Huber: Auch ein schwieriges Thema. So viele junge Deutsche, die auch regelmäßig spielen, fallen mir nicht ein. Klar, Urbig ist sicher ein Top-Torhüter, aber man muss erst einmal abwarten, wie viel er spielt. Ich war schon immer ein Freund davon, dass man seine Leistung über einen längeren Zeitraum abrufen muss. Ter Stegen würde ich auch nicht komplett abschreiben. Wenn der komplett fit ist, dann ist er für mich nach wie vor ein Weltklasse-Torhüter. Wenn der seinen Körper im Griff hat und regelmäßig spielt, kann er wieder eine Option werden.

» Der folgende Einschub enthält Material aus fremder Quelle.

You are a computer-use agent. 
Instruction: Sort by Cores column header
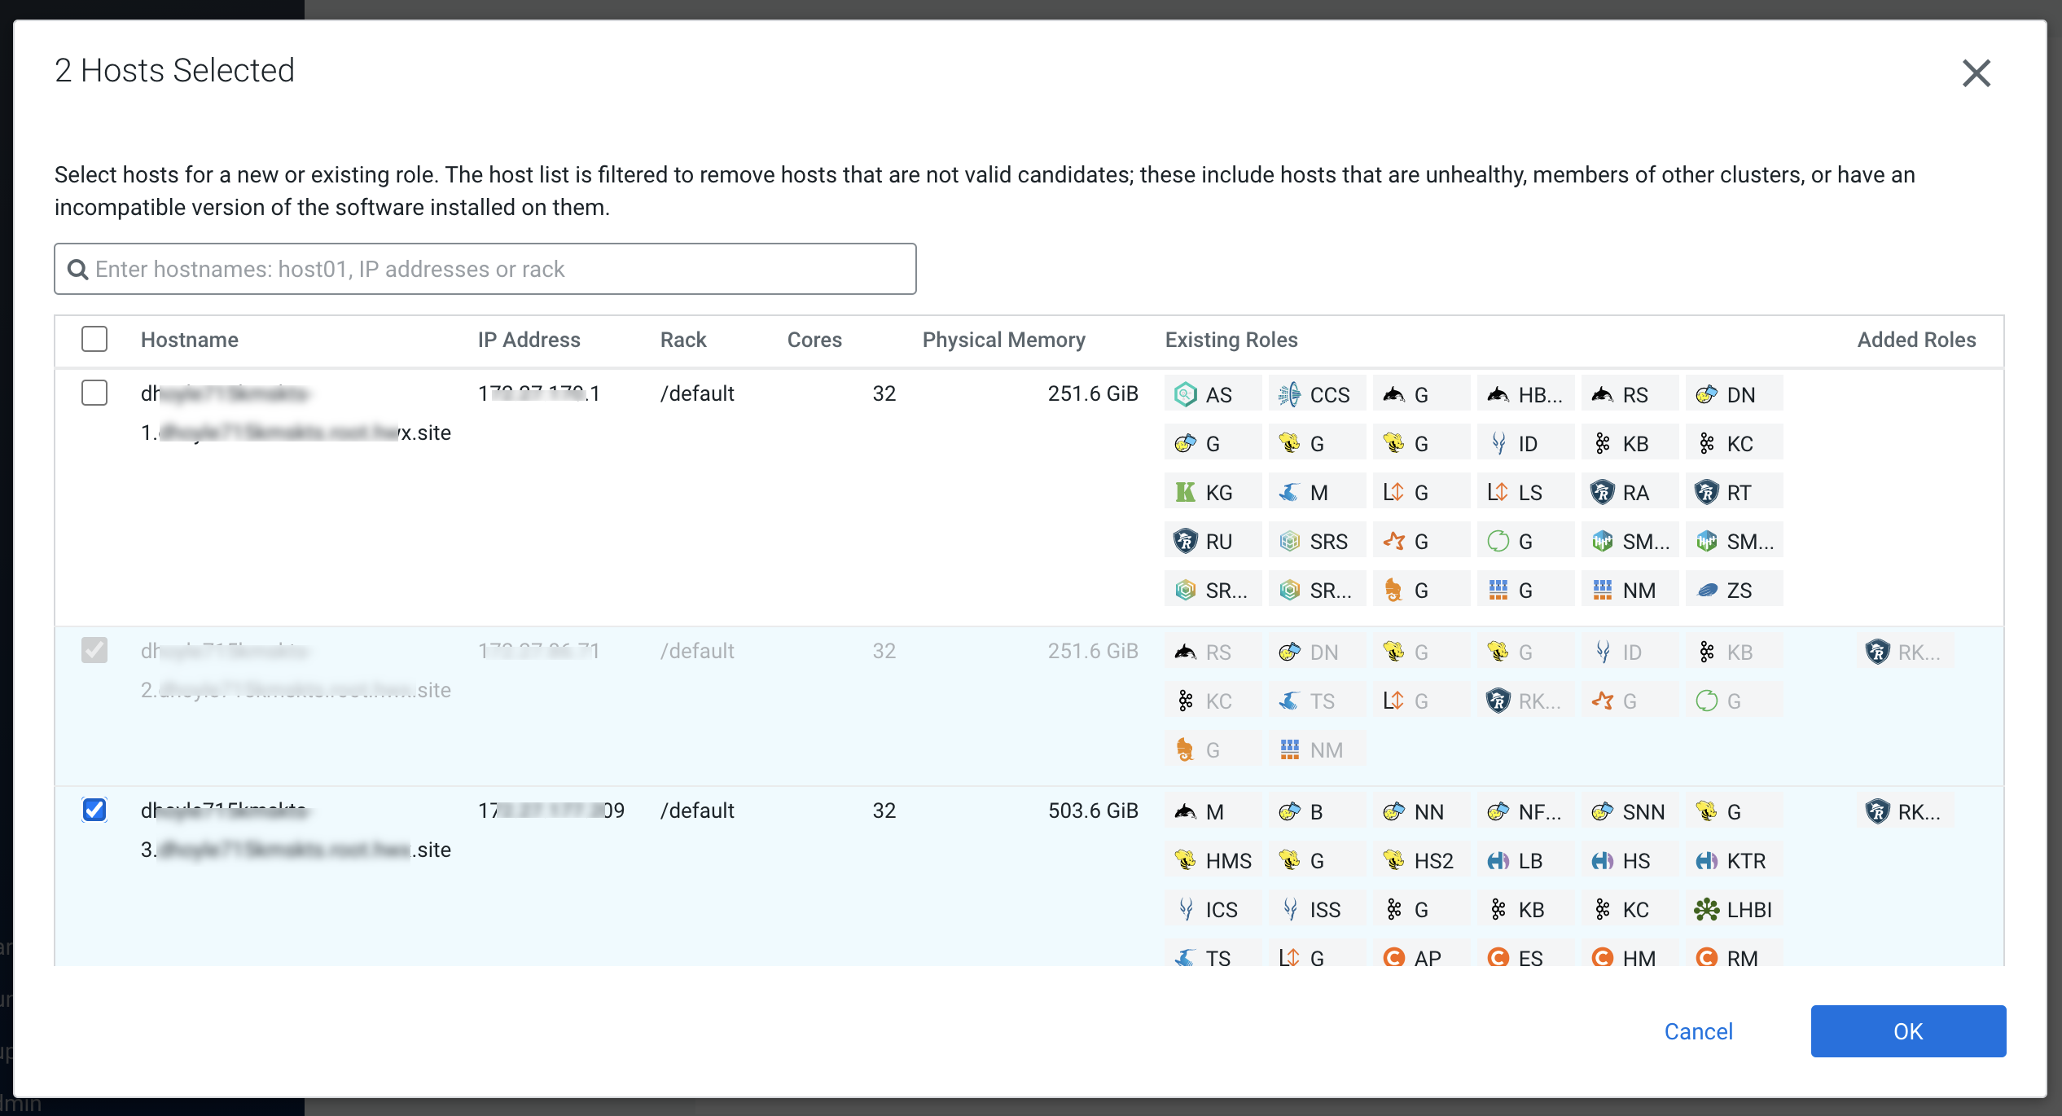[814, 340]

Weber: Wir brauchen wieder Keeper auf Weltklasse Niveau, da würde ich sofort an Jonas Urbig denken. Er hat es in seinem jungen Alter auf nationaler und internationaler Ebene schon einige Male bewiesen, dass er ein ernsthafter Nachfolger von Manuel Neuer sein kann – nicht nur bei den Bayern. Er hat natürlich den Vorteil, dass er mit Weltklasse Spielern wie Olise, Kane und so weiter trainiert und auch einiges von Neuer lernen und sich abschauen kann. Ich finde, Jonas Urbig hat ein feines Füßchen und ist auch auf der Linie eine Maschine, der Rest kommt mit der dauernden Spielzeit dazu, davon bin ich überzeugt.

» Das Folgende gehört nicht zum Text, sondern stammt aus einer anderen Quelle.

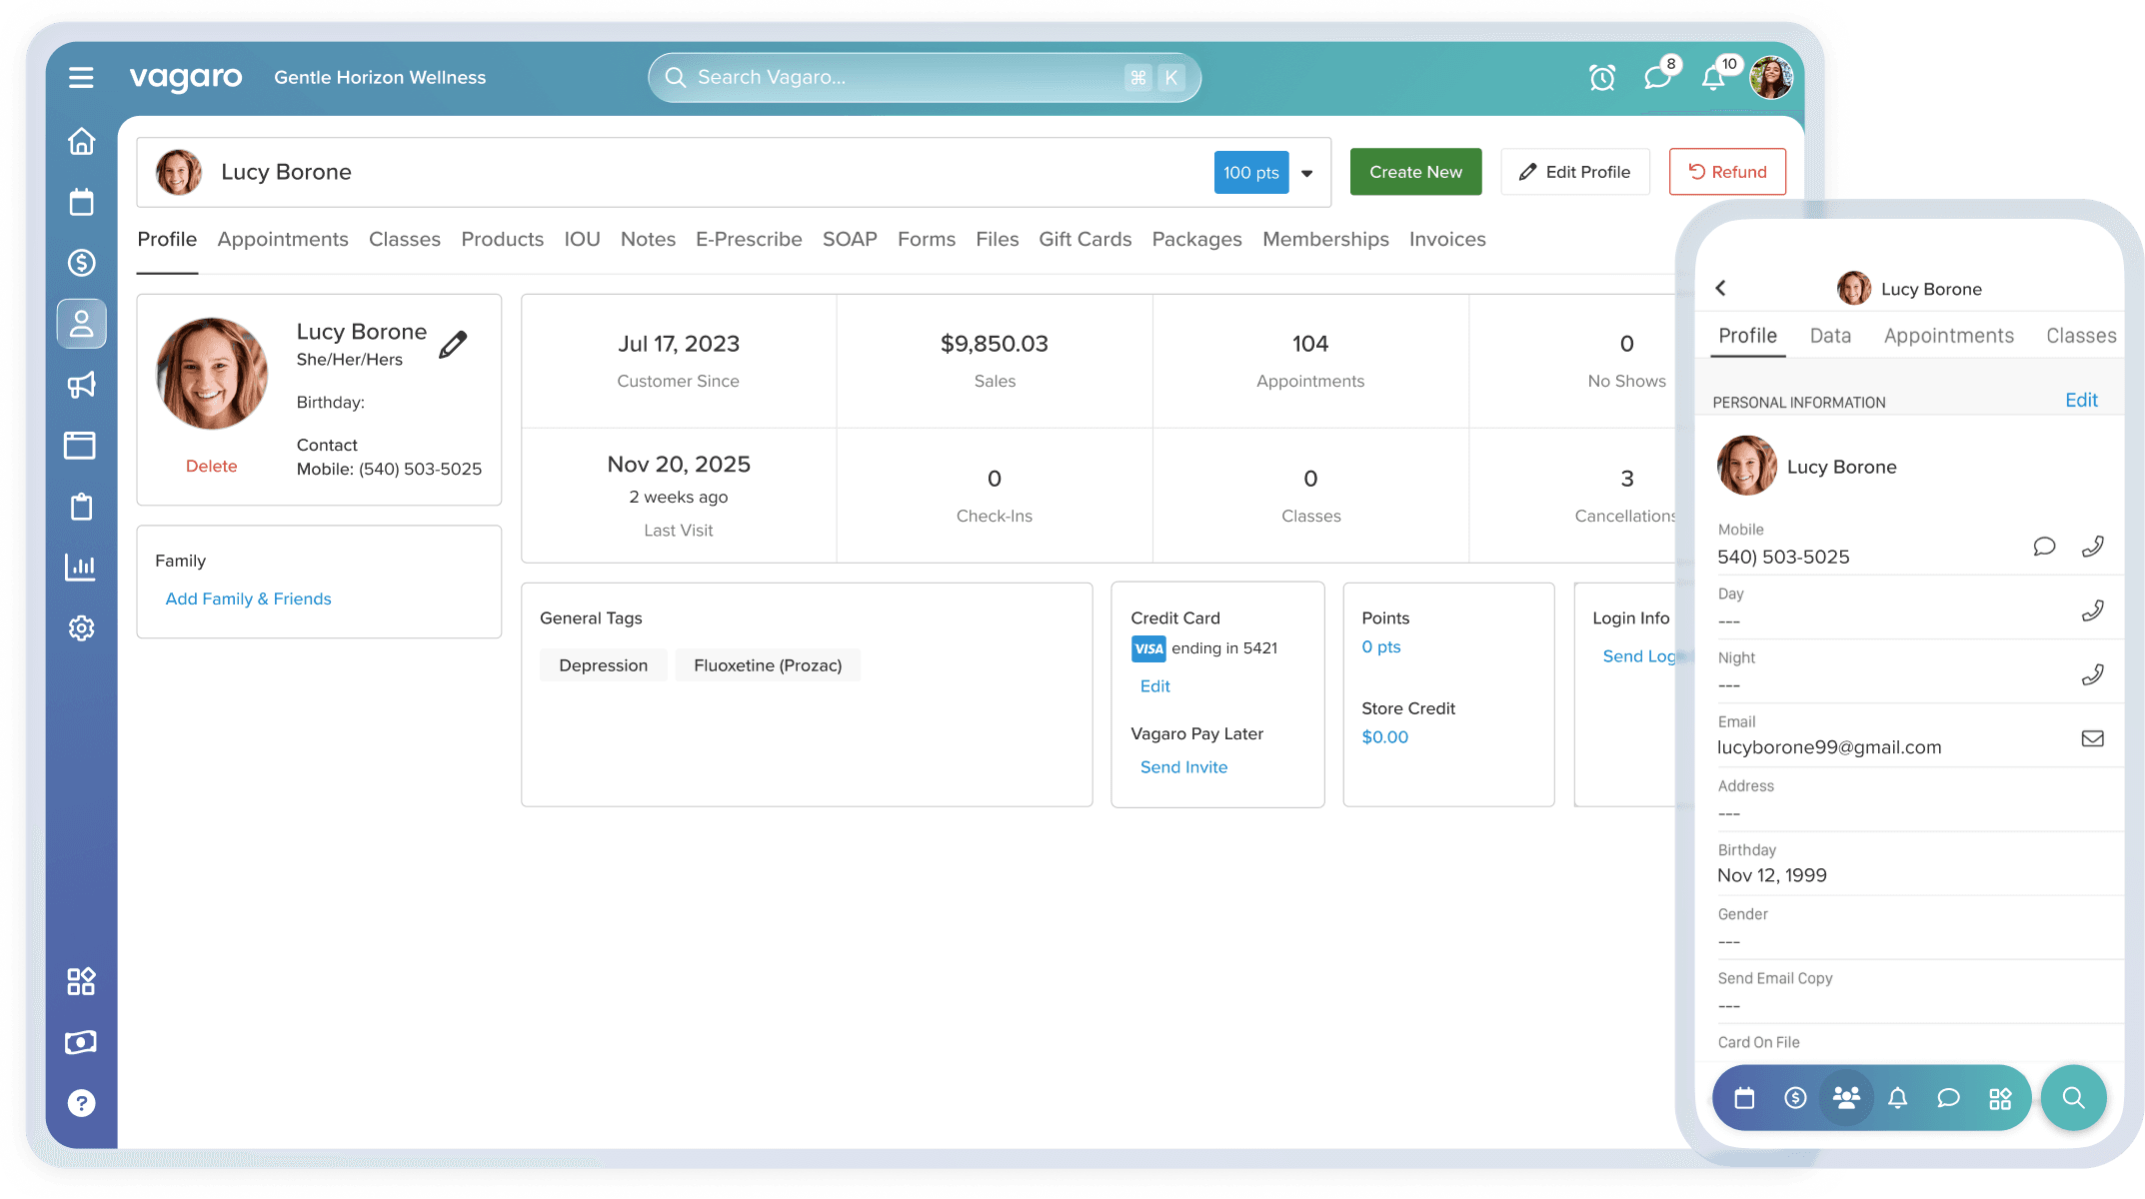Open notifications bell with 10 badge
The height and width of the screenshot is (1199, 2145).
[x=1714, y=78]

Volkmer: Wie bereits erwähnt sehe ich Urbig oder Atubolu weit vorne. Beide haben schon auf Top-Niveau ihr Können unter Beweis gestellt und werden langfristig ihre Chance bekommen.

Peller: Als Neuer-Nachfolger sind für mich zwei Namen sehr interessant. Zum einen Jonas Urbig, da muss man jetzt schauen, wie er sich beim FC Bayern hinter Manuel Neuer entwickelt. Und auch Noah Atubolu, wo sich’s für mich entscheidet, wohin er jetzt geht. Ich weiß nicht, was da jetzt aktuell Sache ist. Und dann muss man schauen, ob er dann möglicherweise in der Premier League auch konstant diese Leistungen bringt. Andere Namen wie beispielsweise Nübel – ich glaube nicht, dass sein Wechsel zu Besiktas der richtige Schritt war – sind für mich außen vor. Für mich persönlich entscheidet sich’s zwischen den beiden, wer letztendlich in die Kiste kommt. Ich glaube, beide werden ihre Leistungen abrufen und dann haben wir die nächsten Jahre keine großen Bauchschmerzen auf der Torwartposition.

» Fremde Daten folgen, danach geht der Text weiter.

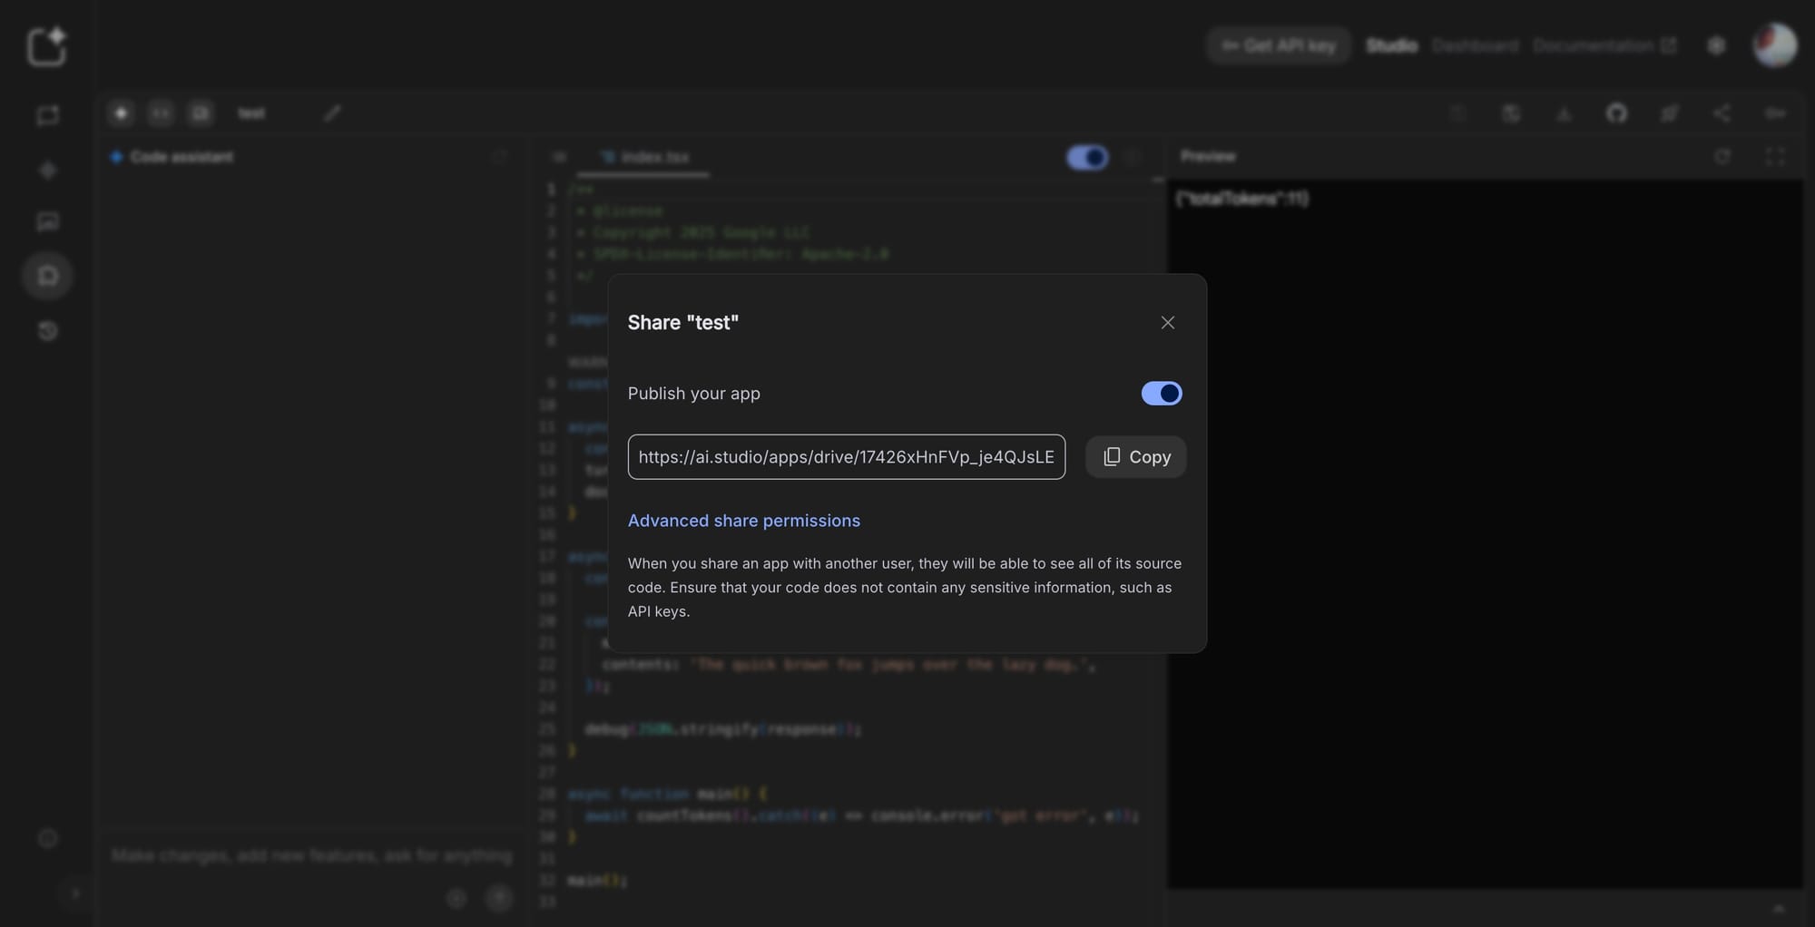This screenshot has height=927, width=1815.
Task: Open the settings gear menu
Action: pyautogui.click(x=1715, y=44)
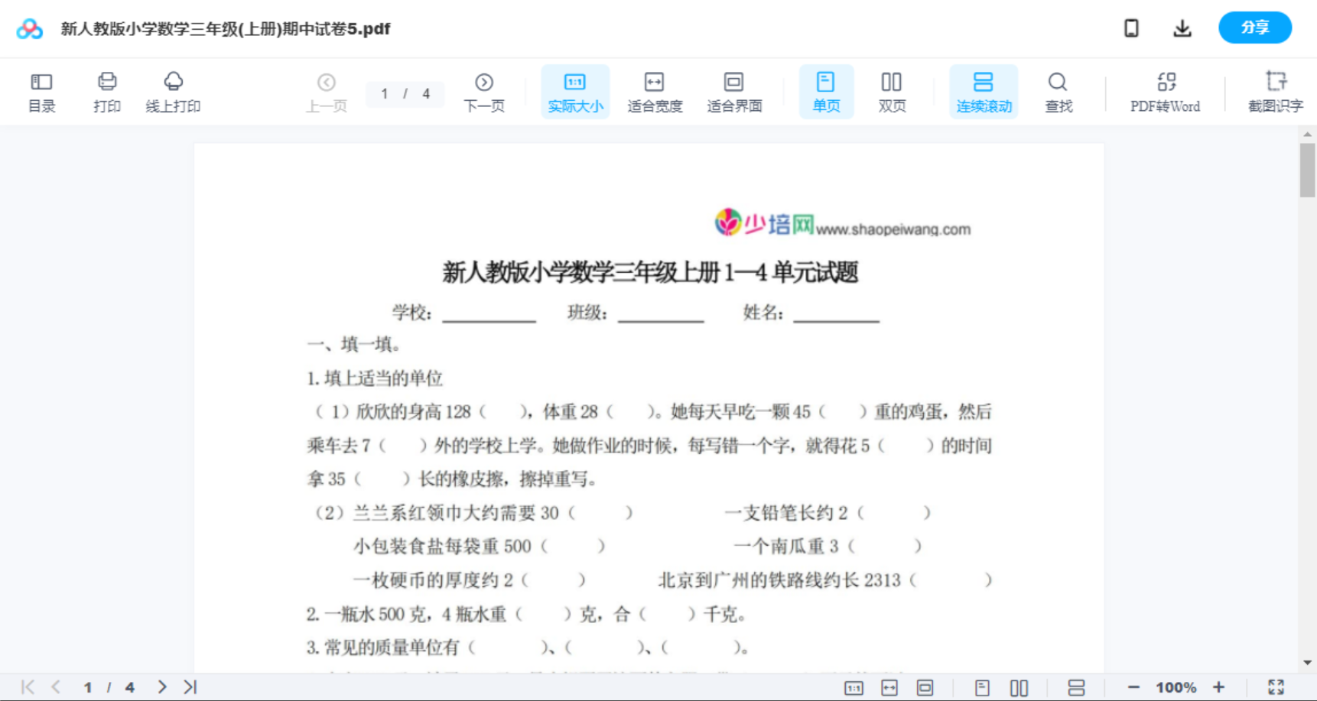Zoom in with the plus control
The height and width of the screenshot is (701, 1317).
click(1219, 686)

Schönberger: Es gibt viele Kandidaten, teils noch sehr junge mit viel Potenzial. Lassen wir uns überraschen…

Probst: Das wird sich in den kommenden Jahren durch die Leistung der infrage kommenden Akteure in den einzelnen Wettbewerben entscheiden. Der Kampf beginnt und ist offener denn je. Jetzt schon einen Nachfolger im Kopf zu haben, wäre unseriös.

Amann: Jonas Urbig, er ist meiner Meinung nach aktuell schon der beste deutsche Torhüter.